(Prompt 1) Name every artificial sweetener that the article on artificial sweeteners says the researchers tested.
(Prompt 2) In the article on artificial sweeteners, reproduce word for word the passage starting with "It shows that" and going on through "infections including septicaemia.".

Common artificial sweeteners can cause gut bacteria to become diseased and invade the gut wall, potentially leading to serious health issues, molecular research has found.

The work, led by Anglia Ruskin University scientists, is the first to show the pathogenic effects of some of the most widely used artificial sweeteners – saccharin, sucralose, and aspartame – on two types of gut bacteria, E. coli (Escherichia coli) and E. faecalis (Enterococcus faecalis).

An artificial sweetener being dropped in a coffee
An artificial sweetener being dropped in a coffee

It shows that these pathogenic bacteria can attach themselves to, invade and kill epithelial cells that line the wall of the intestine, called Caco-2 cells.

It is known that bacteria such as E. faecalis that cross the intestinal wall can enter the bloodstream and congregate in the lymph nodes, liver and spleen, which can lead to a number of infections including septicaemia.

The researchers found that in a concentration equivalent to two cans of diet soft drink, all three artificial sweeteners significantly increased the adhesion of both E. coli and E. faecalis to intestinal Caco-2 cells, and differentially increased the formation of biofilms.

Bacteria growing in biofilms are less sensitive to treatments for antimicrobial resistance and are more likely to secrete toxins and express virulence factors, which can cause disease.

The scientists found the sweeteners caused the pathogenic gut bacteria to invade Caco-2 cells - although saccharin had no significant effect on E. coli invasion.

Earlier studies had shown that artificial sweeteners can change the number and type of bacteria in the gut.

Senior author of the paper Dr Havovi Chichger, senior lecturer in biomedical science at ARU, said: “There is a lot of concern about the consumption of artificial sweeteners, with some studies showing that sweeteners can affect the layer of bacteria which support the gut, known as the gut microbiota.

“Our study is the first to show that some of the sweeteners most commonly found in food and drink – saccharin, sucralose and aspartame – can make normal and ‘healthy’ gut bacteria become pathogenic.

“These pathogenic changes include greater formation of biofilms and increased adhesion and invasion of bacteria into human gut cells.

“These changes could lead to our own gut bacteria invading and causing damage to our intestine, which can be linked to infection, sepsis and multiple-organ failure.

“We know that overconsumption of sugar is a major factor in the development of conditions such as obesity and diabetes. Therefore, it is important that we increase our knowledge of sweeteners versus sugars in the diet to better understand the impact on our health.”

(Information shown)
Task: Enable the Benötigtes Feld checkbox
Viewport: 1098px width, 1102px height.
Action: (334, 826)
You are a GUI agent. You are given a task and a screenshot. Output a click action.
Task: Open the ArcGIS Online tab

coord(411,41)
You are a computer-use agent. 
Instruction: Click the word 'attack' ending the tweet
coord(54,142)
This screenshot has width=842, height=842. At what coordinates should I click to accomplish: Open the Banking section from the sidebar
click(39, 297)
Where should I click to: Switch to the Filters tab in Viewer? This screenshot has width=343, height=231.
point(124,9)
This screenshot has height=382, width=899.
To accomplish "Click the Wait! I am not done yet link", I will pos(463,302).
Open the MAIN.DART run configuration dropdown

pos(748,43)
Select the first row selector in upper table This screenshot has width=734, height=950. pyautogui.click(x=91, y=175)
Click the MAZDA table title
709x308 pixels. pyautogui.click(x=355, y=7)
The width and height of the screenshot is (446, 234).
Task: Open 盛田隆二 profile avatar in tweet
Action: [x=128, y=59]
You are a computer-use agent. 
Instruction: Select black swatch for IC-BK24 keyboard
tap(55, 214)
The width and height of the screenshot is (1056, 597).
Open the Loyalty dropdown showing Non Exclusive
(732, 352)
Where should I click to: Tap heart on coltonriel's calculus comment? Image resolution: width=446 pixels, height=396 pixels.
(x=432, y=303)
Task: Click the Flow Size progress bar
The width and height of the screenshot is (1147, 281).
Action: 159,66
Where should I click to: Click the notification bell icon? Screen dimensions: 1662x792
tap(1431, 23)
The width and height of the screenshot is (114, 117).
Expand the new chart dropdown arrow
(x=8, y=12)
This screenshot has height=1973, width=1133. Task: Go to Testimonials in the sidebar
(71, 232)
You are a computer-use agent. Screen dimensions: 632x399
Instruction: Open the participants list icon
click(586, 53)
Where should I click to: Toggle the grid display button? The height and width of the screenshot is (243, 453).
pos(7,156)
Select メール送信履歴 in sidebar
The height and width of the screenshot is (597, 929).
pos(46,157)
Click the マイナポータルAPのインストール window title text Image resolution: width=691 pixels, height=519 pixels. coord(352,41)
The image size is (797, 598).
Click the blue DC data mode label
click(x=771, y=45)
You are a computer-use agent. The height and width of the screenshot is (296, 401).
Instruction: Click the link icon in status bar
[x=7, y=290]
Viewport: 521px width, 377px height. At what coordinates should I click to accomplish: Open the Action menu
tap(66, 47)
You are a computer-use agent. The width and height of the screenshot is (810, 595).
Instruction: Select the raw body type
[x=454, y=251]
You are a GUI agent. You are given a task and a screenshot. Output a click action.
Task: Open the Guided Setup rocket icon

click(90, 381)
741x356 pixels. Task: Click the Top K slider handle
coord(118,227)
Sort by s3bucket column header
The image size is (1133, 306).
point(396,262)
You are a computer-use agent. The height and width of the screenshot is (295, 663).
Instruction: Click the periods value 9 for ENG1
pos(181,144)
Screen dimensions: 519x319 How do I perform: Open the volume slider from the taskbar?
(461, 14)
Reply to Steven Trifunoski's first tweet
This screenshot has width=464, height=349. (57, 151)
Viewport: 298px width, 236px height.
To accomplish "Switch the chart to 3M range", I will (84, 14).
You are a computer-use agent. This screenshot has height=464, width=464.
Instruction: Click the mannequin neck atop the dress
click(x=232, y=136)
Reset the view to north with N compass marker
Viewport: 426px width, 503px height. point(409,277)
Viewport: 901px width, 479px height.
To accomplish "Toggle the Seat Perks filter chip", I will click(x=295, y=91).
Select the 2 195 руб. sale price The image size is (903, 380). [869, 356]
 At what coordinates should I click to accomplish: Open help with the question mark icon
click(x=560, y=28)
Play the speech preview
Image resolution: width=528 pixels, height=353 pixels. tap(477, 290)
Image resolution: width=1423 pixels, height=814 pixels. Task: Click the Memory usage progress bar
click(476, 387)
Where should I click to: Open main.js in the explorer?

(Response 1) saccharin, sucralose, aspartame

(Response 2)
It shows that these pathogenic bacteria can attach themselves to, invade and kill epithelial cells that line the wall of the intestine, called Caco-2 cells.

It is known that bacteria such as E. faecalis that cross the intestinal wall can enter the bloodstream and congregate in the lymph nodes, liver and spleen, which can lead to a number of infections including septicaemia.